- **Problem details**
Once you have read the data below, print all of it exactly.

[[ Provided records open ]]

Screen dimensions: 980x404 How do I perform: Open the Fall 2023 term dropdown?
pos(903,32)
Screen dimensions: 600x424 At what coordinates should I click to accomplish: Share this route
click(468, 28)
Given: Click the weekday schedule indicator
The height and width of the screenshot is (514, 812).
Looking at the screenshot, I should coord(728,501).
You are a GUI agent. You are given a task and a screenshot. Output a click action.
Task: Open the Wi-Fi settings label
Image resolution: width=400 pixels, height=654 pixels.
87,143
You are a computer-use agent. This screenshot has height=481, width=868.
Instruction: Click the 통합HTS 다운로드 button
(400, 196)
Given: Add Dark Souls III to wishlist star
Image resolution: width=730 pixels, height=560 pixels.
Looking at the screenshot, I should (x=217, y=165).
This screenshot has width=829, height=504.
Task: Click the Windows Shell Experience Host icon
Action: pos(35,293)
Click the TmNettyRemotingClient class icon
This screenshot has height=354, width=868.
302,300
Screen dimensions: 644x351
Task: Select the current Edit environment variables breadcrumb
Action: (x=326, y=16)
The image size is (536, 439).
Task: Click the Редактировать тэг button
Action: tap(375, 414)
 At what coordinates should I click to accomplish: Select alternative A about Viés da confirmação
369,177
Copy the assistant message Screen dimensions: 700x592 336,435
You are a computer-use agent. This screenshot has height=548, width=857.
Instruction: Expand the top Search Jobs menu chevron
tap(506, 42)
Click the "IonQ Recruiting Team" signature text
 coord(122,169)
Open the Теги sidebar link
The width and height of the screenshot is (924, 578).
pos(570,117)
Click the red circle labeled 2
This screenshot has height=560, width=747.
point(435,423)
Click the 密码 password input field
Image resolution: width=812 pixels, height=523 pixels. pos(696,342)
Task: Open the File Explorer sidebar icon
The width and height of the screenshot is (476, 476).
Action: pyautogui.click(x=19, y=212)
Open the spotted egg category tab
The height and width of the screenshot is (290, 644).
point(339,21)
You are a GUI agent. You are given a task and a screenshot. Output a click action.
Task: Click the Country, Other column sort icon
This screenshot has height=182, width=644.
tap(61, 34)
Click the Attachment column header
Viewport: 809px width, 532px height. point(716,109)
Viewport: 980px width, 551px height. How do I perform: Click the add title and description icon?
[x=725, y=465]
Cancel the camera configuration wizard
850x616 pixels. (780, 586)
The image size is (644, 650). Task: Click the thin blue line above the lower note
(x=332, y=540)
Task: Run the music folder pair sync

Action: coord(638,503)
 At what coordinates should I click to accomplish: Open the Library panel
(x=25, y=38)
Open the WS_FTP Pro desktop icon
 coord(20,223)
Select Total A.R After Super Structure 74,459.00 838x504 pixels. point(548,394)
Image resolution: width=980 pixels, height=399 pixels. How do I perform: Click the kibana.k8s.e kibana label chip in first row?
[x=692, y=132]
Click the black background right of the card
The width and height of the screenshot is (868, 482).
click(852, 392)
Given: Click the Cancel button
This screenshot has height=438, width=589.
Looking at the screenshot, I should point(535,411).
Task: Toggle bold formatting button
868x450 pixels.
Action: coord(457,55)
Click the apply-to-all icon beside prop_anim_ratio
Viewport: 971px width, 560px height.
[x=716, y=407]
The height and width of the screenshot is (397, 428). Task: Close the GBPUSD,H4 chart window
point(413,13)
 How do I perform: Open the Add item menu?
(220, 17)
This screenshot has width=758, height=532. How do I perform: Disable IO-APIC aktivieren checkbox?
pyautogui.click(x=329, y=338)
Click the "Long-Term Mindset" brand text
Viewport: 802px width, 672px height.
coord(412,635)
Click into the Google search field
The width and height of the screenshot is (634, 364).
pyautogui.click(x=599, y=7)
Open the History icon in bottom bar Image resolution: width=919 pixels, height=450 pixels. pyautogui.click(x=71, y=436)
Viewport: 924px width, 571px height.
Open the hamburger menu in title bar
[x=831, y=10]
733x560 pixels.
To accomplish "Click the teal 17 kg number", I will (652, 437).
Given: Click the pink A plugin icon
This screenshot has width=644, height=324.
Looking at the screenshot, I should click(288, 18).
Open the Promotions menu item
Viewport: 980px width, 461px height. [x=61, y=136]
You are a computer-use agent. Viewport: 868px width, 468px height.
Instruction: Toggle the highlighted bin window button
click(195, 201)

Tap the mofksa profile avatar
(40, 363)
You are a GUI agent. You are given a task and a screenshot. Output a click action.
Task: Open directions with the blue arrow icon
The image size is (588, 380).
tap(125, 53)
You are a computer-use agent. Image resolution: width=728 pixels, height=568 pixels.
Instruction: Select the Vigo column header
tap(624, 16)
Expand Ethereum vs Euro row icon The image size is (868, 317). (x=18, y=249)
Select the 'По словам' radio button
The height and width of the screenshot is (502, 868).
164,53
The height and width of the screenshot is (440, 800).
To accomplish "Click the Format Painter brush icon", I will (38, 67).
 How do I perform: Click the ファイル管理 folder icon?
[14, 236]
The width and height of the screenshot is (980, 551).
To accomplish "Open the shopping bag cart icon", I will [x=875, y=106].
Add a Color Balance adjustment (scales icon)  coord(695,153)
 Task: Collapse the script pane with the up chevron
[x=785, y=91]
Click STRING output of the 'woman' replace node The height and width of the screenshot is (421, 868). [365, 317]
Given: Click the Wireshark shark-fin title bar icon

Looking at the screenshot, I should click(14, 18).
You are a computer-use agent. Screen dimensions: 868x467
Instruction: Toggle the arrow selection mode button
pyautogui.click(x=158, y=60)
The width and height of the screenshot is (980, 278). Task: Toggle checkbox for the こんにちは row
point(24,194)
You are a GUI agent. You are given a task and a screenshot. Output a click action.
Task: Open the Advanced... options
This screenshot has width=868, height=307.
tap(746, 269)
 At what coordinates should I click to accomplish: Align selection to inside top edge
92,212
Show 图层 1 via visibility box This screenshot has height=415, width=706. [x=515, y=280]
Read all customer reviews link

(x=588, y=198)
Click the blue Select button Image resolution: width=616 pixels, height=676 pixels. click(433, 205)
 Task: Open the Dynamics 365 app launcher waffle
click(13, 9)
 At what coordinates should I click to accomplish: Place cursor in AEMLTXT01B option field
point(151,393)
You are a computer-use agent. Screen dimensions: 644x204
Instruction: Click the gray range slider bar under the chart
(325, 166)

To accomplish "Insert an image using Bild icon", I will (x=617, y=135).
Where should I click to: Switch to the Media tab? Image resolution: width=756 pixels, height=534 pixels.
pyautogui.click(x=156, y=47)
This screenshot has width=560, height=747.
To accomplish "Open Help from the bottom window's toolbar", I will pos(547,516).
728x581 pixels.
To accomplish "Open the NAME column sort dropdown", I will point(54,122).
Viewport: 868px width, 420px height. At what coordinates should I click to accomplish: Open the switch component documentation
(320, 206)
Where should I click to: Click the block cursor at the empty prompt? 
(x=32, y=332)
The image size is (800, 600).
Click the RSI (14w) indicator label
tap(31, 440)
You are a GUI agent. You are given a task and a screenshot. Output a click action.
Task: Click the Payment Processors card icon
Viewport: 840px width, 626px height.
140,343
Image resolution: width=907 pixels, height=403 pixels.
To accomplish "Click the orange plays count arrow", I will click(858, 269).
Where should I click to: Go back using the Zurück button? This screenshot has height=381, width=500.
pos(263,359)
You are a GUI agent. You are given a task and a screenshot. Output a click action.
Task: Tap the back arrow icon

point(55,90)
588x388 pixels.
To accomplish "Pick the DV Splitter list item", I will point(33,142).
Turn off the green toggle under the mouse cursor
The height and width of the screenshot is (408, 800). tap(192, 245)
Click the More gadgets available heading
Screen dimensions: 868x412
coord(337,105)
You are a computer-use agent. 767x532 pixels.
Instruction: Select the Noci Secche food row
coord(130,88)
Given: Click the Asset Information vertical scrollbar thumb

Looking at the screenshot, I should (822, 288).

[[ Provided records closed ]]

- **Exercise response**
Screen dimensions: 980x404 How do I perform: Open the Fall 2023 term dropdown?
pos(903,32)
Screen dimensions: 600x424 At what coordinates should I click to accomplish: Share this route
click(468, 28)
Given: Click the weekday schedule indicator
The height and width of the screenshot is (514, 812).
Looking at the screenshot, I should coord(728,501).
You are a GUI agent. You are given a task and a screenshot. Output a click action.
Task: Open the Wi-Fi settings label
Image resolution: width=400 pixels, height=654 pixels.
87,143
You are a computer-use agent. This screenshot has height=481, width=868.
Instruction: Click the 통합HTS 다운로드 button
(400, 196)
Given: Add Dark Souls III to wishlist star
Image resolution: width=730 pixels, height=560 pixels.
Looking at the screenshot, I should (x=217, y=165).
This screenshot has width=829, height=504.
Task: Click the Windows Shell Experience Host icon
Action: pos(35,293)
Click the TmNettyRemotingClient class icon
This screenshot has height=354, width=868.
302,300
Screen dimensions: 644x351
Task: Select the current Edit environment variables breadcrumb
Action: (x=326, y=16)
The image size is (536, 439).
Task: Click the Редактировать тэг button
Action: tap(375, 414)
 At what coordinates should I click to accomplish: Select alternative A about Viés da confirmação
369,177
Copy the assistant message Screen dimensions: 700x592 336,435
You are a computer-use agent. This screenshot has height=548, width=857.
Instruction: Expand the top Search Jobs menu chevron
tap(506, 42)
Click the "IonQ Recruiting Team" signature text
 coord(122,169)
Open the Теги sidebar link
The width and height of the screenshot is (924, 578).
pos(570,117)
Click the red circle labeled 2
This screenshot has height=560, width=747.
point(435,423)
Click the 密码 password input field
Image resolution: width=812 pixels, height=523 pixels. pos(696,342)
Task: Open the File Explorer sidebar icon
The width and height of the screenshot is (476, 476).
Action: pyautogui.click(x=19, y=212)
Open the spotted egg category tab
The height and width of the screenshot is (290, 644).
point(339,21)
You are a GUI agent. You are given a task and a screenshot. Output a click action.
Task: Click the Country, Other column sort icon
This screenshot has height=182, width=644.
tap(61, 34)
Click the Attachment column header
Viewport: 809px width, 532px height. point(716,109)
Viewport: 980px width, 551px height. How do I perform: Click the add title and description icon?
[x=725, y=465]
Cancel the camera configuration wizard
850x616 pixels. (780, 586)
The image size is (644, 650). Task: Click the thin blue line above the lower note
(x=332, y=540)
Task: Run the music folder pair sync

Action: coord(638,503)
 At what coordinates should I click to accomplish: Open the Library panel
(x=25, y=38)
Open the WS_FTP Pro desktop icon
 coord(20,223)
Select Total A.R After Super Structure 74,459.00 838x504 pixels. point(548,394)
Image resolution: width=980 pixels, height=399 pixels. How do I perform: Click the kibana.k8s.e kibana label chip in first row?
[x=692, y=132]
Click the black background right of the card
The width and height of the screenshot is (868, 482).
click(852, 392)
Given: Click the Cancel button
This screenshot has height=438, width=589.
Looking at the screenshot, I should point(535,411).
Task: Toggle bold formatting button
868x450 pixels.
Action: coord(457,55)
Click the apply-to-all icon beside prop_anim_ratio
Viewport: 971px width, 560px height.
[x=716, y=407]
The height and width of the screenshot is (397, 428). Task: Close the GBPUSD,H4 chart window
point(413,13)
 How do I perform: Open the Add item menu?
(220, 17)
This screenshot has width=758, height=532. How do I perform: Disable IO-APIC aktivieren checkbox?
pyautogui.click(x=329, y=338)
Click the "Long-Term Mindset" brand text
Viewport: 802px width, 672px height.
coord(412,635)
Click into the Google search field
The width and height of the screenshot is (634, 364).
pyautogui.click(x=599, y=7)
Open the History icon in bottom bar Image resolution: width=919 pixels, height=450 pixels. pyautogui.click(x=71, y=436)
Viewport: 924px width, 571px height.
Open the hamburger menu in title bar
[x=831, y=10]
733x560 pixels.
To accomplish "Click the teal 17 kg number", I will (652, 437).
Given: Click the pink A plugin icon
This screenshot has width=644, height=324.
Looking at the screenshot, I should click(288, 18).
Open the Promotions menu item
Viewport: 980px width, 461px height. [x=61, y=136]
You are a computer-use agent. Viewport: 868px width, 468px height.
Instruction: Toggle the highlighted bin window button
click(195, 201)

Tap the mofksa profile avatar
(40, 363)
You are a GUI agent. You are given a task and a screenshot. Output a click action.
Task: Open directions with the blue arrow icon
The image size is (588, 380).
tap(125, 53)
You are a computer-use agent. Image resolution: width=728 pixels, height=568 pixels.
Instruction: Select the Vigo column header
tap(624, 16)
Expand Ethereum vs Euro row icon The image size is (868, 317). (x=18, y=249)
Select the 'По словам' radio button
The height and width of the screenshot is (502, 868).
164,53
The height and width of the screenshot is (440, 800).
To accomplish "Click the Format Painter brush icon", I will (38, 67).
 How do I perform: Click the ファイル管理 folder icon?
[14, 236]
The width and height of the screenshot is (980, 551).
To accomplish "Open the shopping bag cart icon", I will [x=875, y=106].
Add a Color Balance adjustment (scales icon)  coord(695,153)
 Task: Collapse the script pane with the up chevron
[x=785, y=91]
Click STRING output of the 'woman' replace node The height and width of the screenshot is (421, 868). [365, 317]
Given: Click the Wireshark shark-fin title bar icon

Looking at the screenshot, I should click(14, 18).
You are a computer-use agent. Screen dimensions: 868x467
Instruction: Toggle the arrow selection mode button
pyautogui.click(x=158, y=60)
The width and height of the screenshot is (980, 278). Task: Toggle checkbox for the こんにちは row
point(24,194)
You are a GUI agent. You are given a task and a screenshot. Output a click action.
Task: Open the Advanced... options
This screenshot has width=868, height=307.
tap(746, 269)
 At what coordinates should I click to accomplish: Align selection to inside top edge
92,212
Show 图层 1 via visibility box This screenshot has height=415, width=706. [x=515, y=280]
Read all customer reviews link

(x=588, y=198)
Click the blue Select button Image resolution: width=616 pixels, height=676 pixels. click(433, 205)
 Task: Open the Dynamics 365 app launcher waffle
click(13, 9)
 At what coordinates should I click to accomplish: Place cursor in AEMLTXT01B option field
point(151,393)
You are a computer-use agent. Screen dimensions: 644x204
Instruction: Click the gray range slider bar under the chart
(325, 166)

To accomplish "Insert an image using Bild icon", I will (x=617, y=135).
Where should I click to: Switch to the Media tab? Image resolution: width=756 pixels, height=534 pixels.
pyautogui.click(x=156, y=47)
This screenshot has width=560, height=747.
To accomplish "Open Help from the bottom window's toolbar", I will pos(547,516).
728x581 pixels.
To accomplish "Open the NAME column sort dropdown", I will point(54,122).
Viewport: 868px width, 420px height. At what coordinates should I click to accomplish: Open the switch component documentation
(320, 206)
Where should I click to: Click the block cursor at the empty prompt? 
(x=32, y=332)
The image size is (800, 600).
Click the RSI (14w) indicator label
tap(31, 440)
You are a GUI agent. You are given a task and a screenshot. Output a click action.
Task: Click the Payment Processors card icon
Viewport: 840px width, 626px height.
140,343
Image resolution: width=907 pixels, height=403 pixels.
To accomplish "Click the orange plays count arrow", I will click(858, 269).
Where should I click to: Go back using the Zurück button? This screenshot has height=381, width=500.
pos(263,359)
You are a GUI agent. You are given a task and a screenshot. Output a click action.
Task: Tap the back arrow icon

point(55,90)
588x388 pixels.
To accomplish "Pick the DV Splitter list item", I will point(33,142).
Turn off the green toggle under the mouse cursor
The height and width of the screenshot is (408, 800). tap(192, 245)
Click the More gadgets available heading
Screen dimensions: 868x412
coord(337,105)
You are a computer-use agent. 767x532 pixels.
Instruction: Select the Noci Secche food row
coord(130,88)
Given: Click the Asset Information vertical scrollbar thumb

Looking at the screenshot, I should (822, 288).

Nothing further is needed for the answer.